Ohio Wesleyan University continues to offer unrivaled opportunities as being one of three schools in Ohio that bring together students and alumni for its biannual cast iron pour.
The cast iron event is the result of weeks of preparation and camaraderie between current OWU students, alumni and experienced metal-smiths.
OWU sculpture professor Jon Quick heads the iron pour and has been working on it’s development since its inception.
“The process is fascinating, there’s always more information you can learn about it and there’s a lot you can get from other schools when you go to different places and conferences. The body of information is just so immense, it’s always an adventure,” Quick said.
For both sculpture and 3D classes, the better part of a semester is spent preparing for the pour. Students are taught the process of mold making whether it be with sand or ceramic shell.
The process of making a mold requires an object or form to occupy a space in the mold before it’s coated in sand or ceramic shell. In the case of sand molds, once the sand hardens it’s split in two and the form in the middle is taken out leaving a negative space in the shape of the object.
The mold is put back together before cast iron is poured into the top, and after a short drying period, broken into two again to reveal the iron casting in the center.

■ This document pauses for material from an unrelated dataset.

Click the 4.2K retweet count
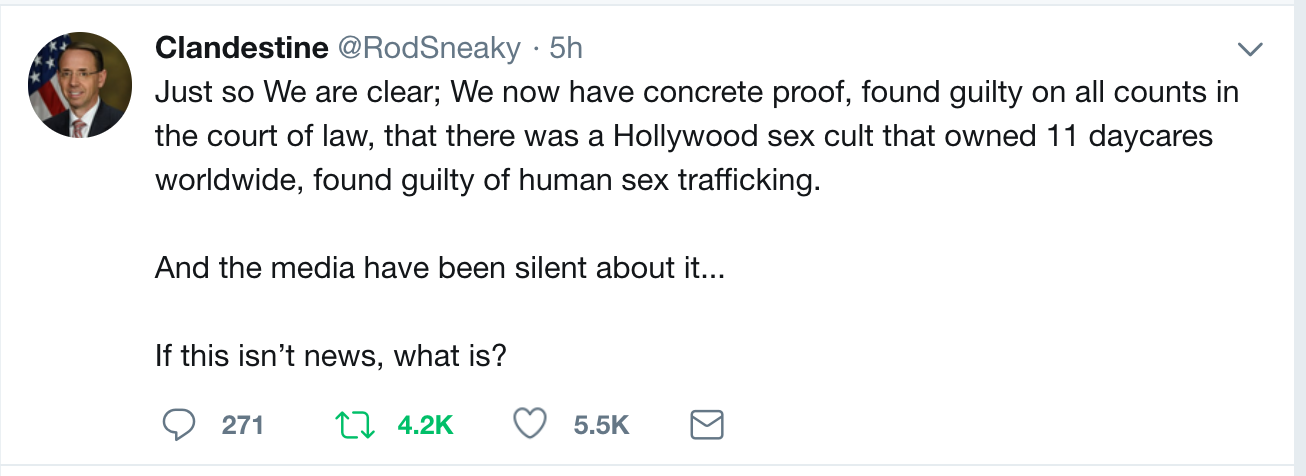1306x476 pixels. (x=425, y=425)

The students that created molds are involved in every aspect of the process so as to experience creating your piece from start to finish.
The body of work casted at the pour not only includes the work of students, but the work of graduates and professors as well.

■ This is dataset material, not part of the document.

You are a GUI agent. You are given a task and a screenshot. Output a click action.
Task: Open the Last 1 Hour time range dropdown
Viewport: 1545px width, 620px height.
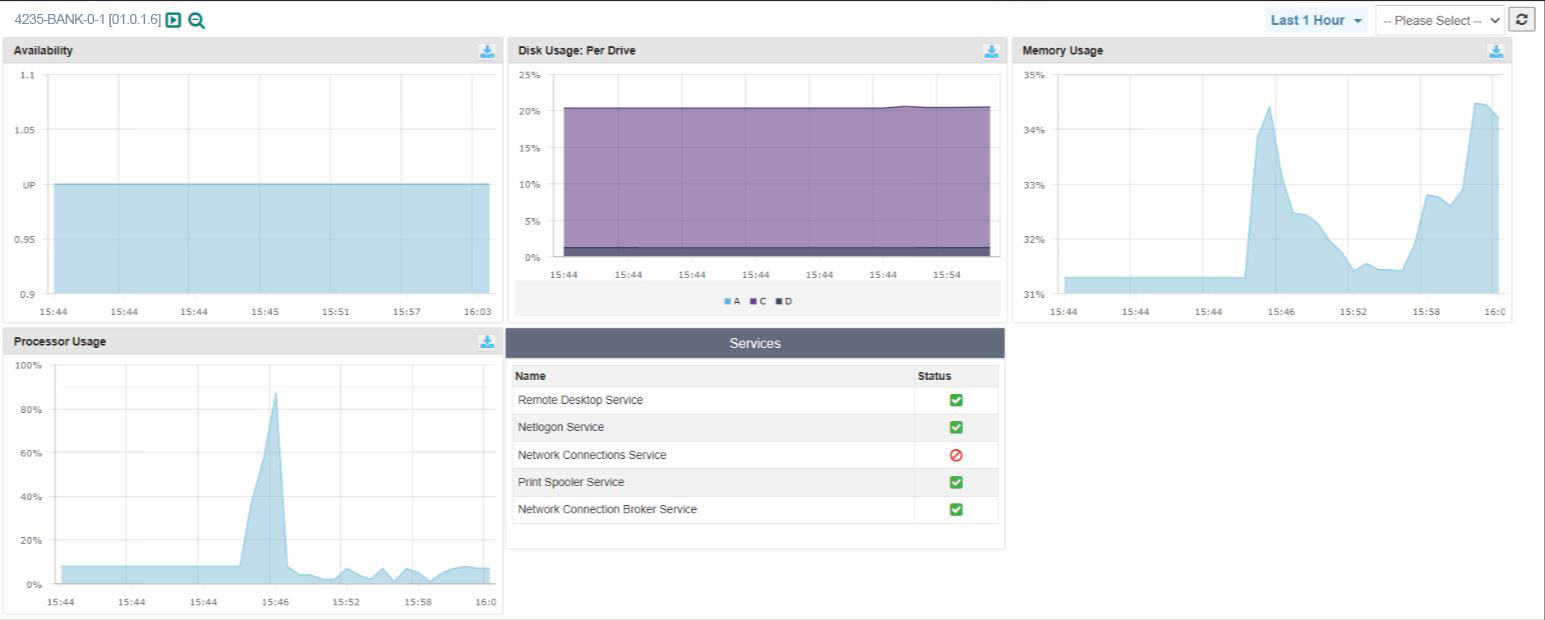[1316, 20]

After a six hour preparation period, the fuel and iron is added to the top of the furnace to begin the heating process. Once the furnace is up to temperature, pieces of iron and additional fuel are gradually added through the top. As the iron melts, it collects around a tap at the bottom of the furnace. When enough iron is melted, the tap is opened and the molten iron flows into a ladle to be poured into molds.
Westin Short, a 2019 OWU alum has joined the group of graduates who venture back to Haycock Hall to take part in the time honored tradition. As a part of the pour crew, Short handles the iron directly and is tasked with filling the molds.
“You get to control the iron, you are the one making the art. The artists themselves make the molds and create the form, but the one who pours the mold is actually the one who puts in the substance and creates the art itself, we put the actual being in the body of it,” Short said.
The culmination of time and effort put into each individual piece of art as well as the prep for this semester’s iron pour can be described perfectly as a well choreographed team-effort.
Junior sculpture student Mo Meehan says,“ It’s really cool that we’re using a scrap material, it’s a relatively low cost to the students but it’s cool foundry experience. It’s pretty unique and not found at most other institutions or art departments.”